Genres, Themes, Actors, and Directors:
- Boarding School
- Cesar Romero Films
- Historical Drama
- Ian Hunter Films
- Shirley Temple Films
Response to Peary’s Review:
Despite its generally acknowledged status as “one of Temple’s best films”, Peary isn’t a big fan of this Technicolor adaptation of Frances Hodges Burnett’s Victorian children’s novel. He argues that “while it is lavishly produced and features what was [Temple’s] last impressive performance as a child actor, the story is flimsy and predictable”, and notes that by 1939, “it was getting tiresome watching Temple’s little girls suffer.” Modern viewers, however, won’t have to experience the same sense of fatigue, given that we can pick and choose which of Temple’s many childhood films — Peary lists just five of her earlier hits in his book — we want to see. Diehard fans of Burnett’s book may be disturbed by the many changes made in the screenplay, but the spirit of the novel remains intact, and Temple (who looks nothing like Burnett’s description of the protagonist) brings a much-needed air of optimism and spunk to the role of poor Sara Crewe. Equally impressive is Temple’s co-star, Sybil Jason, who plays a young Cockney maid. [It’s interesting to note that Temple was, in fact, jealous of Jason’s performance, given the adulation heaped upon her by the film’s crew.]
Redeeming Qualities and Moments:
- Shirley Temple as Sarah
- Sybil Jason as Becky
No, though it’s worth a look as one of Temple’s most famous films.
2 thoughts on “Little Princess, The (1939)”
Not a must.
Temple’s popularity notwithstanding, this is a rather dull film. This is the kind of film in which nice people are thwarted at every turn. Very Dickensian but without depth. Its standard sentiment is forced and hard to swallow. Allegedly a British character, Temple smacks of America. Methinks she may have been better elsewhere; here she tends to say most of her lines like they’re learned instead of felt (until the latter part of the film). It’s probably no surprise she was jealous of Jason; Jason has the better role (and, for the most part, gives the better performance). This film came out in ’39 – the same year as ‘The Wizard of Oz’…and Temple lost Dorothy to Judy Garland, after all. (I might’ve been out-of-sorts myself, settling for this.)
The Richard Greene/Anita Louise love interest is convincing. Arthur Treacher and Cesar Romero are pleasant in their supporting roles.
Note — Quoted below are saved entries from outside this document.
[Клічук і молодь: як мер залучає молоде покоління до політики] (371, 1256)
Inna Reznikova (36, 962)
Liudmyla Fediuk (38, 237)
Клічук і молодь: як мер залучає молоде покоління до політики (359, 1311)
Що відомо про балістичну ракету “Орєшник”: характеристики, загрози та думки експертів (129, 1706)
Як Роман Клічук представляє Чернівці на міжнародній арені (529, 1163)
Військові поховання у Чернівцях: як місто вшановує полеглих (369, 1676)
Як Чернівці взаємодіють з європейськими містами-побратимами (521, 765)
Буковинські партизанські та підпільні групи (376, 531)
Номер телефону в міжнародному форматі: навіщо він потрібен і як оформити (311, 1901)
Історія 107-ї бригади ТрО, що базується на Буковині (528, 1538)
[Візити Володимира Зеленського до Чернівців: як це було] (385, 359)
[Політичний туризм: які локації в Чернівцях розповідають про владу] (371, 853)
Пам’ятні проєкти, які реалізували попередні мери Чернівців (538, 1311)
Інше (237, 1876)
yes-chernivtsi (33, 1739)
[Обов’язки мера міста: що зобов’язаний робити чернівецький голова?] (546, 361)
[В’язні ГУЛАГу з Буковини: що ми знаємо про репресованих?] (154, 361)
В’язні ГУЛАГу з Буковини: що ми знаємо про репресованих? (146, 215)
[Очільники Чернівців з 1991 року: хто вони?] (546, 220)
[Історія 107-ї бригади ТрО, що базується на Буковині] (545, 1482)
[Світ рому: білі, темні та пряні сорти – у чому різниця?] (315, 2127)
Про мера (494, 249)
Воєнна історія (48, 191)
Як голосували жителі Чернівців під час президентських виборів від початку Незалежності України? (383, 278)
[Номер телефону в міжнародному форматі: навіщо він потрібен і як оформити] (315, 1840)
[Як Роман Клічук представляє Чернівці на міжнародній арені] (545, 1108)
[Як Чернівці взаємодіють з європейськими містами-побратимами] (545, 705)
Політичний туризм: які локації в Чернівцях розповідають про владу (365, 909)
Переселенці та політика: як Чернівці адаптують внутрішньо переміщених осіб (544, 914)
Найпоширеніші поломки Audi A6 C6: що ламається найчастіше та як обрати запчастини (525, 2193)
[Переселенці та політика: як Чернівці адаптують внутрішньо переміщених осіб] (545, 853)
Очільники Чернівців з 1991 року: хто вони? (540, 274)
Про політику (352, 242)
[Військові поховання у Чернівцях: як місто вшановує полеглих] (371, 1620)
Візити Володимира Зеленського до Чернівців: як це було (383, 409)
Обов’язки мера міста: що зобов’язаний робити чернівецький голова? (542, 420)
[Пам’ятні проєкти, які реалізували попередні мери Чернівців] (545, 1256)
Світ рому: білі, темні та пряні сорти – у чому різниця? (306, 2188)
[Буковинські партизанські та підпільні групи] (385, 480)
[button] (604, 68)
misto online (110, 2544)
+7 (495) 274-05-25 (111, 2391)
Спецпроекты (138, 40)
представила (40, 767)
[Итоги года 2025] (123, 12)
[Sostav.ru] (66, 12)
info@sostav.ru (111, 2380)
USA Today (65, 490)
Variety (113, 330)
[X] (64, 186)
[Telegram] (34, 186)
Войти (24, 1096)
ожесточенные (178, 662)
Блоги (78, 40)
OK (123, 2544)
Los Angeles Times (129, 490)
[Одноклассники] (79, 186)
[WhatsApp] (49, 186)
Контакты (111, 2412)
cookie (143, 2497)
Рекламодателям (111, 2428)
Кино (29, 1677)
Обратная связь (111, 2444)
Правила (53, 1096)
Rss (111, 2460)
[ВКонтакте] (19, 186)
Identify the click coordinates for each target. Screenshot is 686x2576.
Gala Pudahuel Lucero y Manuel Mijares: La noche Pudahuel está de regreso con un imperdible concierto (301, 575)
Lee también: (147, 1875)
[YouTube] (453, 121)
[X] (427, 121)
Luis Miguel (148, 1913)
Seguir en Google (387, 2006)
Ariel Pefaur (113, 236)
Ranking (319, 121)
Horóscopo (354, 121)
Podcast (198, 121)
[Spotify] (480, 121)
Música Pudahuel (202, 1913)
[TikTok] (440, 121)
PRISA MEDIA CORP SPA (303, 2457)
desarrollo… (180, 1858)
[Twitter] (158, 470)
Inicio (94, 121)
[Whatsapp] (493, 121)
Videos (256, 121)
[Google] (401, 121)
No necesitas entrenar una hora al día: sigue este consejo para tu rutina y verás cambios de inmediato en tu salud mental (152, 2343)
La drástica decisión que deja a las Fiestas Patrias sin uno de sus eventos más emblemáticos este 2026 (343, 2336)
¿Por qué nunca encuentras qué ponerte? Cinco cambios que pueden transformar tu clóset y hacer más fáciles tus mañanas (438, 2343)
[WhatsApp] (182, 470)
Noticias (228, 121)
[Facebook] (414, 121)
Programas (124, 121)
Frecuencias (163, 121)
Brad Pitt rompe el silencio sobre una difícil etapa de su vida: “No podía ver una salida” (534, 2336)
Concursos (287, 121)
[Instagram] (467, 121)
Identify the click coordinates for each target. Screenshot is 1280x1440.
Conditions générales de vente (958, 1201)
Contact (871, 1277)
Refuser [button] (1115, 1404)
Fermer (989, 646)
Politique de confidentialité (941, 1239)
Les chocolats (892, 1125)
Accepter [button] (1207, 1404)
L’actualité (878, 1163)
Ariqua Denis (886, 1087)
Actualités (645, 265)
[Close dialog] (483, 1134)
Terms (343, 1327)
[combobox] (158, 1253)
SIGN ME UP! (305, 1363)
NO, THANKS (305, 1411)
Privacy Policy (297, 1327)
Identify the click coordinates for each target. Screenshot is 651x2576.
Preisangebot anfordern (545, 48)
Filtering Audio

Nash is appropriately stern in her character’s one-note way. (Tho she does get to act a bit like Margaret Hamilton in ‘WOO’ in the surprisingly lilting fantasy sequence near the end; a nice reprieve.)
Fave line is Greene’s: “How would you like to have me eating out of *your* hand?” Yum. 😉
The Mary Pickford version made in 1917 by Marshall Neilan is a much superior film.
Peary doesn’t seem to have discovered Pickford when he put his book together. I must admit that she was probably the last “great” silent film star that I was converted to. A grown woman still playing girls seemed faintly creepy and the piled-up curls seemed to promise maudlin sentimentality. However modern film scholarship has uncovered the many aspects of Pickford and she now gets the respect she deserves.
If you fancy an unusual Shirley Temple film, try ‘To the Last Man’ (1933) where notoriously hard-nosed director Henry Hathaway has the baddie shoot her Teddy Bear!